As part of previous discussions, many have argued that Israel should never have turned recognition into a bargaining chip to be used in its relations with Turkey or used as a means of ‘punishment’. Others have pointed out that as people who survived their own genocide, Israeli Jews had a moral obligation to recognise the Armenian Genocide long ago.

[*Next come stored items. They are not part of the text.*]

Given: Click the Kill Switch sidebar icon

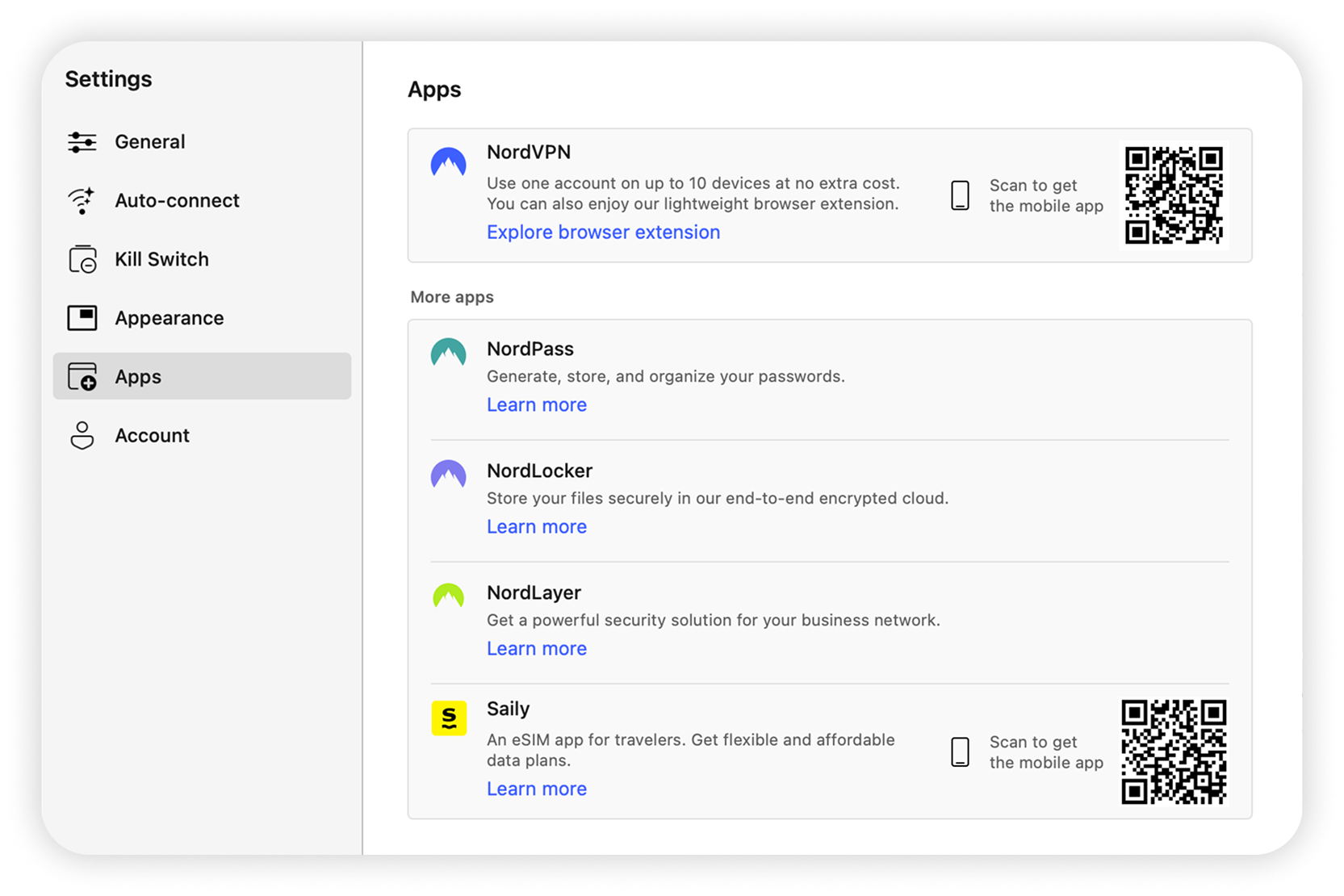Looking at the screenshot, I should point(82,260).
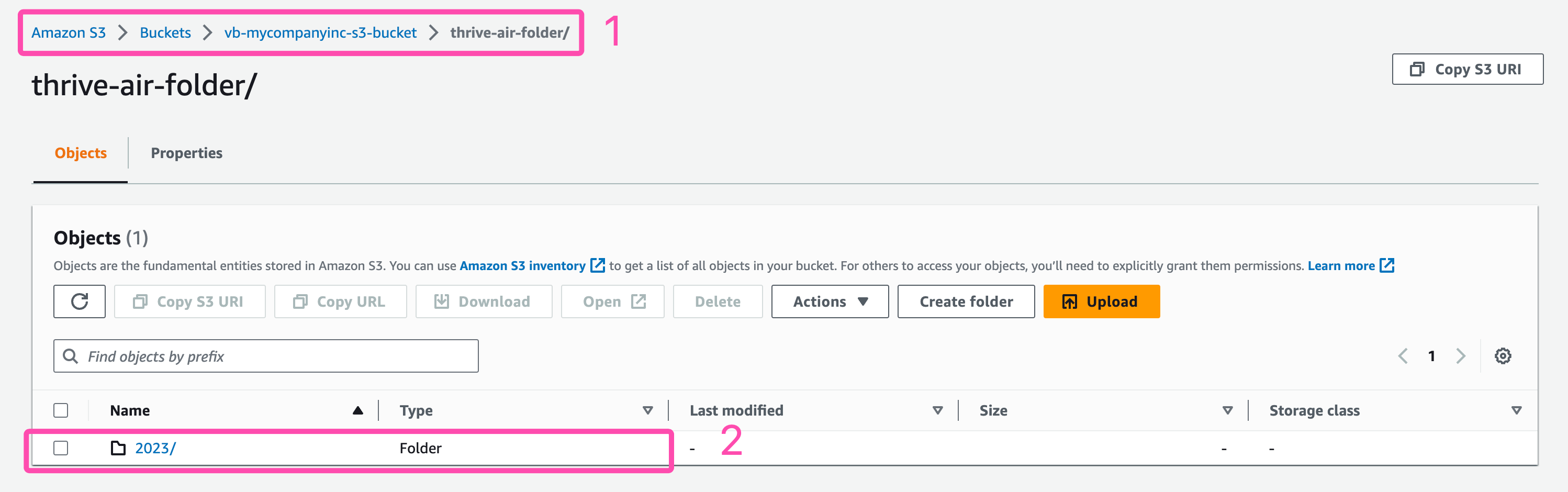Open the 2023/ folder link
1568x492 pixels.
click(155, 448)
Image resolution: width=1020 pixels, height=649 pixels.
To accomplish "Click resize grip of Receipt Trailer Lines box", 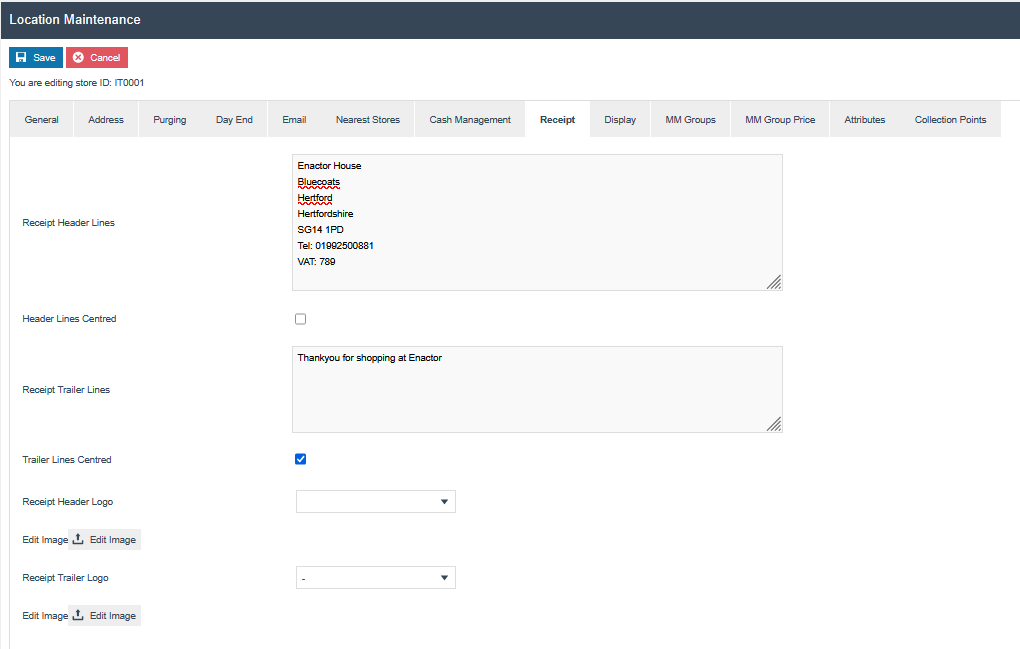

This time, however, the main emotion, alongside gratitude and scepticism, has been rage, especially among those who had closely followed Israel’s atrocities in Gaza since 2023, those familiar with the broader Israeli–Palestinian conflict, and those from Syria or Lebanon, or with family ties there. This is a feeling I deeply resonate with. After all, as the descendants of genocide survivors, did Israelis not have a moral obligation to not perpetrate another with their own hands?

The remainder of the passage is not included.